In 1914 Anchorage was born. For projects contributing to our city’s yearlong centennial celebration, $500,000 in grant money is available We are applying for a grant to replicate two historic dog sleds used a century ago to carry mail, passengers, and freight in and out of Anchorage over the Iditarod Trail.
Alaskans take pride in our state’s renown as “The Last Frontier.” As a symbol of yesteryear’s Alaska, ranking right up there with the romantic picture of the venerable sourdough prospector with his gold pan is the equally romantic image of the old-time musher and laden sled pulled by the wondrous sled dogs of the North. The husky was as indispensable to the discovery, settling, and development of our northern frontier as was the horse to the winning of the West. And in Alaska, among residents and visitors alike, romance of the gold rush era is a psychological draw that plays powerfully on the senses.
In the first decades of the twentieth century, across Alaska a system of thousands of miles of dog team trails connected Alaskans to one another and the industrialized world outside. Although it was, in essence, a Stone Age means of transport, it was perfectly suited for the harsh, primitive conditions of the Old North of the gold rush era.
The years just prior to and during the founding of Anchorage coincided with the big years of the Iditarod Gold Strike. At the building of the Iditarod Trail in 1910-1911, the main route between Seward and Iditarod went over the Indian Creek-Ship Creek Pass, paralleling, and not that far in back of our present east edge of town. And was that traffic ever heavy! In just the month of November, 1911 alone, 120 teams and a great number of foot travelers went through Knik bound northwest for Iditarod. Many, if not almost all, had passed through our area on their way from Seward.
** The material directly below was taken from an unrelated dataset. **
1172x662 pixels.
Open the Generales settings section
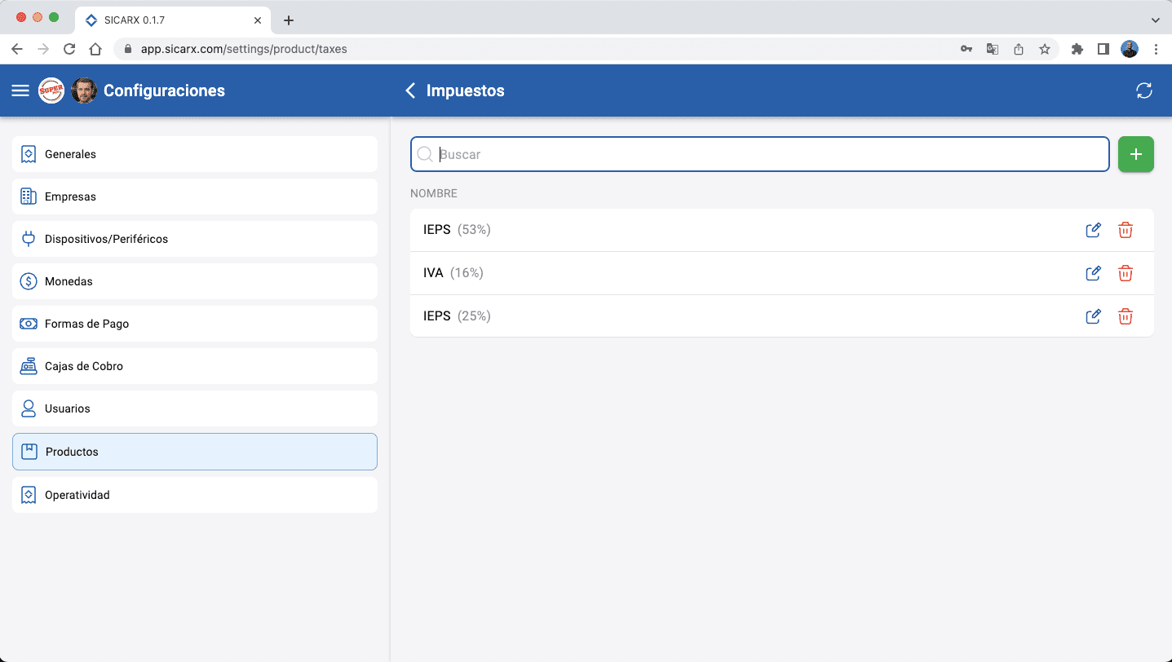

In 1914 Alaska Railroad builders arrived on Upper Cook Inlet to replace part of that old system with the most modern upgrade the Industrial Age had to offer. Once in place, the new system would be able to move thousands of times more volume tens of times faster than the old. But it would take until 1917 for the laying of steel to progress to where steam power over the rails was ready to take over from dog power over the Iditarod Trail. So in Anchorage’s founding years, from 1914 to 1917 the trail remained as vital as ever. It was all they had for travel in and out, transport of freight, and communication.
To put the dog teams’ importance to early Anchorage into perspective, imagine today’s Anchorage trying to get by for five months yearly without the Glenn and Seward Highways, Alaska Railroad, International Airport and Merrill Field, without the telephone, internet, radio, television, and print media. That paints a pretty close-to-home picture of how crimped railroad construction and the town’s founding would have been one hundred years ago without the dog team.